Feds Seek 20-Year Sentence for Backpage Co-Founder Michael Lacey
Federal prosecutors are recommending a 20-year prison sentence for Backpage co-founder Michael Lacey, who was found guilty last fall of one count of international concealment of money laundering. It’s an insane ask for someone whose only conviction is for one nonviolent crime, especially considering the circumstances of that conviction.
Concealment?
“The context for the international concealment money laundering conviction is critical,” writes Lacey’s lawyers in a motion seeking a less severe sentence. “This is not a case where the defendant went off on his own to hide an asset. Instead, in the years that preceded the international wire transfer at issue, federal law enforcement officers
had visited his banks and suggested to those banks that it would be bad for their reputation to have him as a client, which then resulted in the banks terminating their relationship with him. This occurred when there were no charges pending.”
In other words, the federal government worked to deny Lacey access to U.S. banks and then charged him for trying to park his money somewhere.
“While visiting his long-time trusts-and-estates lawyer, John Becker, on an unrelated matter, Michael mentioned his inability to maintain banking,” Lacey’s motion explains.
In response, Becker suggested that a foreign bank might stabilize his banking, and suggested that they meet with another lawyer who specialized in offshore assets. That lawyer suggested a bank in Hungary and the creation of a trust for the benefit of his sons.

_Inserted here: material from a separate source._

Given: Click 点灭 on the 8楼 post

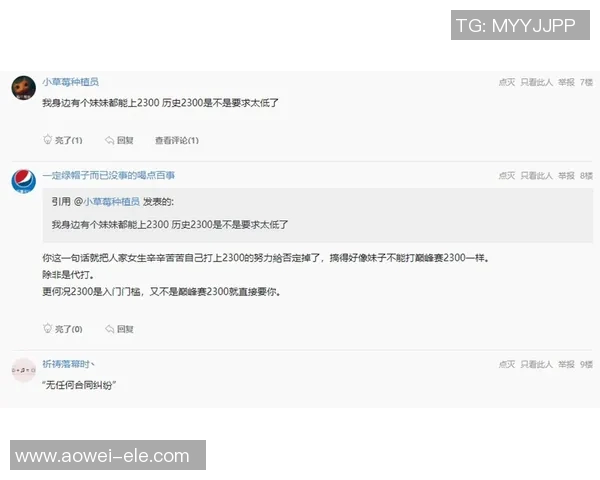Looking at the screenshot, I should pyautogui.click(x=507, y=176).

The entire transaction was papered and executed by counsel. Michael did not hide anything from his counsel, explaining to them that the funds at issue were from the sale of Backpage. As his counsel, Becker, explained at trial, he believed and still believes the transaction to be fully lawful. There was no intent to conceal, and no actual concealment, but rather, an intent to disclose and actual disclosure.
Further complicating matters is a lack of proof that Lacey knew any money from Backpage may have been derived from unlawful activity—a condition crucial for sustaining the money laundering conviction.
Double Jeopardy?
Lacey and the other Backpage defendants “made a calculated decision to pursue a livelihood built on prostitution ads, and maintained that path, year after year, supporting a succession of criminal users of their website,” prosecutors allege in their sentencing memorandum.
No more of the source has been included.